Challenge.
Collect every line below that contains the string "timestamp", matching case exactly, and copy each one out in full.

Available records.
## Begin

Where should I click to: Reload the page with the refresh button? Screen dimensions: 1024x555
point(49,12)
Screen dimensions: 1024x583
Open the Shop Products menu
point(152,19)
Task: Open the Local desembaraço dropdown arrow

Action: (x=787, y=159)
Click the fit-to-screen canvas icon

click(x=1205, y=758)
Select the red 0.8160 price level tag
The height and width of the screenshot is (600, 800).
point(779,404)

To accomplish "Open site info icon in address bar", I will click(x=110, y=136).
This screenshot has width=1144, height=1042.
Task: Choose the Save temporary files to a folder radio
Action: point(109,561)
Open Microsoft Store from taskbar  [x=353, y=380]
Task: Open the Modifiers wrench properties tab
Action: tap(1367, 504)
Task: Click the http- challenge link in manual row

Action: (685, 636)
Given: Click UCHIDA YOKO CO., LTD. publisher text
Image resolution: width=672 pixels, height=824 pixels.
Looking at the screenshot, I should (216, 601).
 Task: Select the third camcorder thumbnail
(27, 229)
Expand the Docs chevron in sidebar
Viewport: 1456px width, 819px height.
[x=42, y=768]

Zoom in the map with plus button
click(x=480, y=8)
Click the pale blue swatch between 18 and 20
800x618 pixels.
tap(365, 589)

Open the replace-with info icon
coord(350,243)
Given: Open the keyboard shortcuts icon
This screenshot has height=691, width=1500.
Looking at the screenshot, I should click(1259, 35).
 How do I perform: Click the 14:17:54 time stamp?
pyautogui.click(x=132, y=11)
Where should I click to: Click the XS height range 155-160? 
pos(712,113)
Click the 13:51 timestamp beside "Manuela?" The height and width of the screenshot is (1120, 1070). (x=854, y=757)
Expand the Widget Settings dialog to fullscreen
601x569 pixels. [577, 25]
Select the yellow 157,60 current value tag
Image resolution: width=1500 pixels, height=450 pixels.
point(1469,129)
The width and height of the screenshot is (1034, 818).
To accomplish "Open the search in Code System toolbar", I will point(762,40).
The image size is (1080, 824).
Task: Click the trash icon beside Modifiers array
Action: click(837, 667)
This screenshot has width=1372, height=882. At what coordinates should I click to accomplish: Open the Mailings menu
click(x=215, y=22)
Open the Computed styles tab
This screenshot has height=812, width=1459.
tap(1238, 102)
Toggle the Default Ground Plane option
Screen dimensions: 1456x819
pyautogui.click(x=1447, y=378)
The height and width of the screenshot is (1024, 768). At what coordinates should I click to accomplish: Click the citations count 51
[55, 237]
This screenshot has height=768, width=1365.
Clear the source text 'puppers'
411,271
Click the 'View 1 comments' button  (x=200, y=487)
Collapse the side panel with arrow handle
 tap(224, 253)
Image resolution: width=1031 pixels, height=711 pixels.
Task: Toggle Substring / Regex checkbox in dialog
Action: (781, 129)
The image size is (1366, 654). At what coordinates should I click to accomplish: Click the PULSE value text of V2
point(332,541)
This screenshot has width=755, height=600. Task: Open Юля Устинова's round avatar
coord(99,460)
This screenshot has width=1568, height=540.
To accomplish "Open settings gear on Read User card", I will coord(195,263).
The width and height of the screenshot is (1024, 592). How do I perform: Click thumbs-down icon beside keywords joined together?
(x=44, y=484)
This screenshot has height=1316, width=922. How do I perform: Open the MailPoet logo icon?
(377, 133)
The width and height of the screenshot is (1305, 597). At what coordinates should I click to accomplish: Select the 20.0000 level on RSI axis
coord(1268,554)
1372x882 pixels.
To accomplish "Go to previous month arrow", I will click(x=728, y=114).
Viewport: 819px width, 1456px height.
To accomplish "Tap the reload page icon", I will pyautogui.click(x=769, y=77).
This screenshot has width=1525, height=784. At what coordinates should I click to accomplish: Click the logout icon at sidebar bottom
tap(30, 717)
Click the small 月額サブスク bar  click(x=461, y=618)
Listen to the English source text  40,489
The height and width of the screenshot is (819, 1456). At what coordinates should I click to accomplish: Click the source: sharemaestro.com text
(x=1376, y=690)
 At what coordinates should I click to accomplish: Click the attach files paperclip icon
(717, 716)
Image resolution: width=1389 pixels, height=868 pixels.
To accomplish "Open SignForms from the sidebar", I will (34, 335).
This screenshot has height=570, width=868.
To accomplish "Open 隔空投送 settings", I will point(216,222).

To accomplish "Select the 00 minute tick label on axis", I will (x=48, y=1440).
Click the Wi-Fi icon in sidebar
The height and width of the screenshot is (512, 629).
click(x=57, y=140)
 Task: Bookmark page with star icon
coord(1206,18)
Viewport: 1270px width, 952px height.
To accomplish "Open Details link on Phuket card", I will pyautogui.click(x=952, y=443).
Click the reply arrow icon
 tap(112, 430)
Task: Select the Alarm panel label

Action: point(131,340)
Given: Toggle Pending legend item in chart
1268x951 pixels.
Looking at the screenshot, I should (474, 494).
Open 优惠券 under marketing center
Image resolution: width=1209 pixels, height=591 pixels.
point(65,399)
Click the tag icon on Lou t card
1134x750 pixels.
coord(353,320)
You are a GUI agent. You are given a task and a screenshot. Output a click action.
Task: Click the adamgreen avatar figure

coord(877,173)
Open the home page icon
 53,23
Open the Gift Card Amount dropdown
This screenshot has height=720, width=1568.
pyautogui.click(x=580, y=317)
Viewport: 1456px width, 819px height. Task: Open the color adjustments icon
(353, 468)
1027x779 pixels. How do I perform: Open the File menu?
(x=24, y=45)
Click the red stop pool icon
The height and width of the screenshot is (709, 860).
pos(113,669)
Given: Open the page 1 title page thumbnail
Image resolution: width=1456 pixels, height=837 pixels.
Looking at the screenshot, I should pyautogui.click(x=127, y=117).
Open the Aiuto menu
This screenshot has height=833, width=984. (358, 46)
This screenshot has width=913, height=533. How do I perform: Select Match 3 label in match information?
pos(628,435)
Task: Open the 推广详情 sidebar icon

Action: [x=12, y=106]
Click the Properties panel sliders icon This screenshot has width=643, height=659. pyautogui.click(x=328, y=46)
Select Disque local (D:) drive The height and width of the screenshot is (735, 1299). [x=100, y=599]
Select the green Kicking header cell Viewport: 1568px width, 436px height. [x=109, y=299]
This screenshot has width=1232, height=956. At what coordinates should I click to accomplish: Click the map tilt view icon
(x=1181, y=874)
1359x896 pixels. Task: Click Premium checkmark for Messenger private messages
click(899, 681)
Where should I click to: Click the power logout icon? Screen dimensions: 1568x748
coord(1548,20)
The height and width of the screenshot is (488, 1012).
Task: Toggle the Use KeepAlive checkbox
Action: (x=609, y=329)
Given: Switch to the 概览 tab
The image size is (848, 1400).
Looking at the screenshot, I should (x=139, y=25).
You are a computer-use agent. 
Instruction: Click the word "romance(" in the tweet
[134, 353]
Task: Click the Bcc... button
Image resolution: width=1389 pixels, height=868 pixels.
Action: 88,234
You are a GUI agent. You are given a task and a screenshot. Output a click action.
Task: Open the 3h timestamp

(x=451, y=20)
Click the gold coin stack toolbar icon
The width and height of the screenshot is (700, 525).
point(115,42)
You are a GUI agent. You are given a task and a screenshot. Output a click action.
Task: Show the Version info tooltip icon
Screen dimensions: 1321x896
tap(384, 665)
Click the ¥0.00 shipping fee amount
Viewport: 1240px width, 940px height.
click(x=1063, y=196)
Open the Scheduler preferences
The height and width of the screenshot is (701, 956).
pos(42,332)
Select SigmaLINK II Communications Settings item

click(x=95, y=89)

## End

Written solution.
Click the 13:51 timestamp beside "Manuela?" The height and width of the screenshot is (1120, 1070). (x=854, y=757)
Task: Open the 3h timestamp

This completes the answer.